Cauliflower Rice Sushi Bowls
If you’re looking for a great first recipe to try with the newest member of our Fabanaise fam, look no further than this easy to make (and easier to eat) dish.
We’ve heard cauli is the new kale and have been seeing it as rice, pizza crust, and even as vegan buffalo wings!
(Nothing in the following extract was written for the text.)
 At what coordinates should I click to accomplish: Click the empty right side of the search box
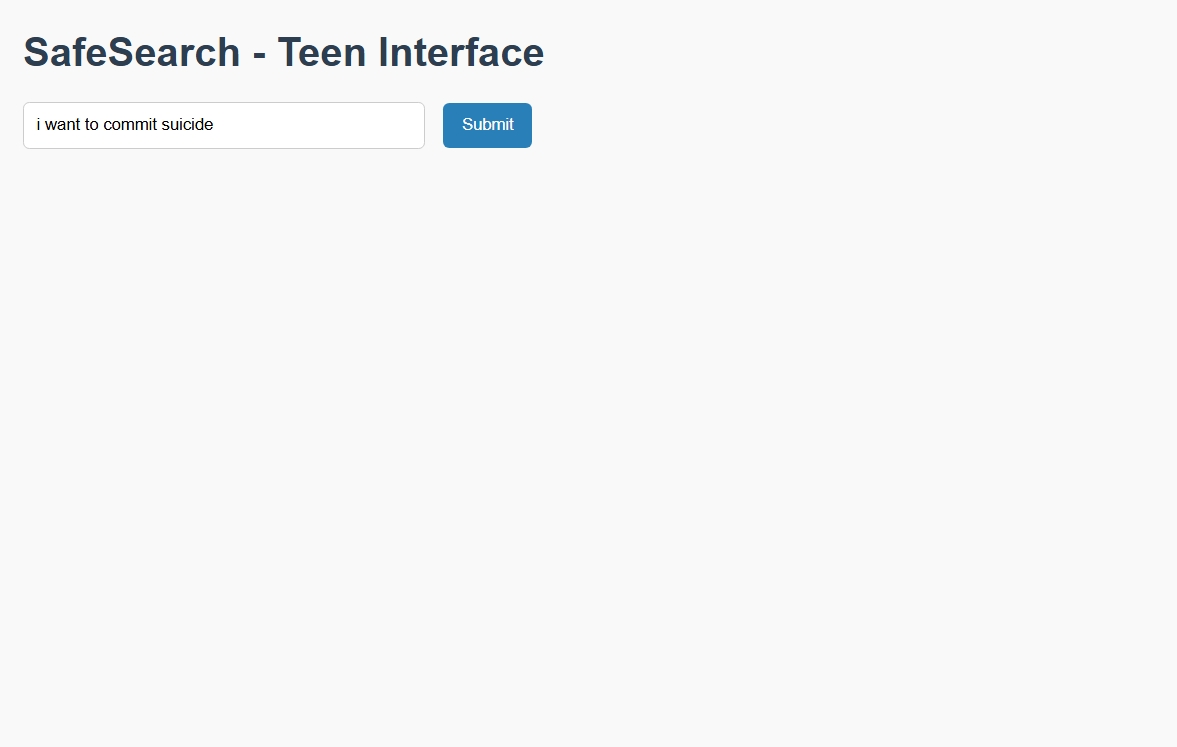pos(323,125)
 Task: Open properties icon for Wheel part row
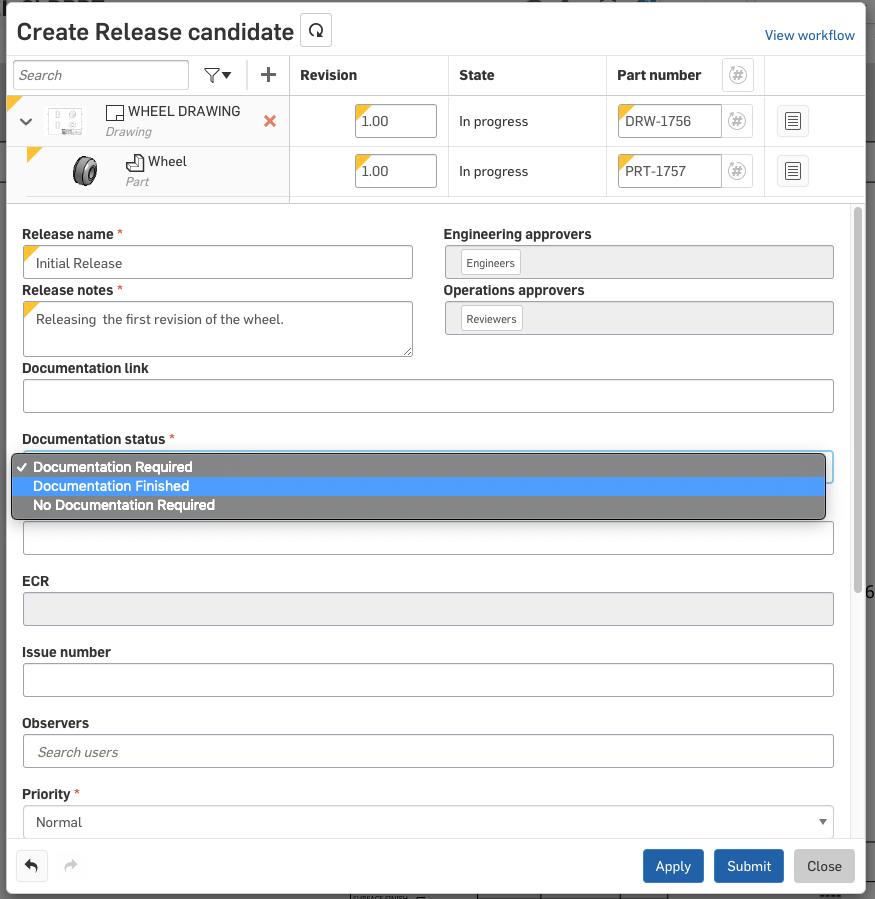click(792, 171)
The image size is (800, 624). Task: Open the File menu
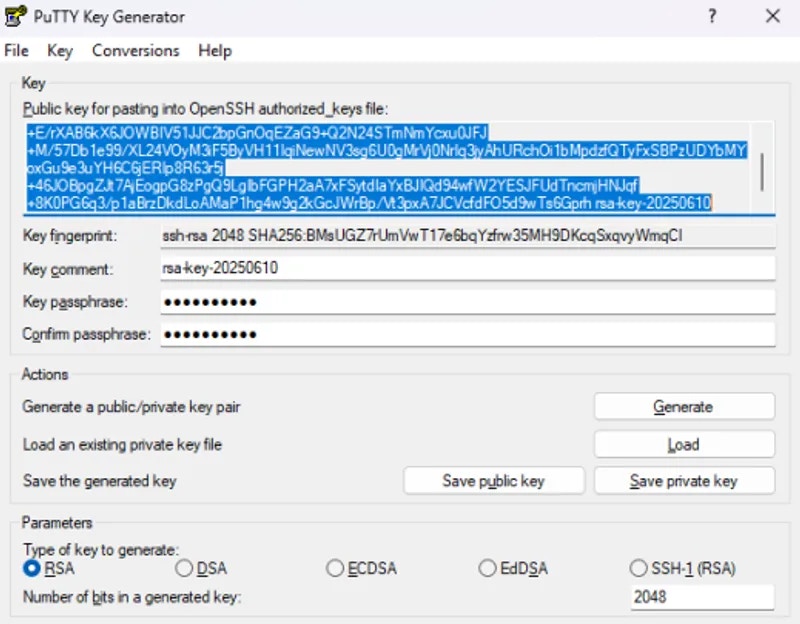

We are ditching the traditional rice vase in this sushi bowl, and swapping in some cauliflower rice.
BTW though we make an egg-based Sriracha mayo, we are also generously providing you guys with a hack for Sriracha Fabanaise — no need for vegans or those allergic to eggs to miss out on the fiery Sriracha flavor!
Makes two bowls
Prep time: 10 minutes
Cook time: 10 minutes
Total time: 20 minutes
2 cups cauliflower rice
1 tsp sesame oil
1 medium carrot
1 Persian cucumber
½ cup soybeans
1 nori sheet
Salt & pepper to taste
For Sriracha Fabanaise:
2 tbsp Sir Kensington’s Avocado Fabanaise
1 tbsp Sriracha
1 tsp rice vinegar
1. Sautee your cauliflower rice in a little sesame oil, salt & pepper. Cook until tender.
2. Slice your avocado, carrots, cucumbers, and radish and steam your soybeans.
3. In a small bowl, combine your Sriracha Fabanaise ingredients. Set aside.
4. Assemble your bowls. Cut nori sheet in half and distribute evenly. Drizzle on your Sriracha Fabanaise and enjoy!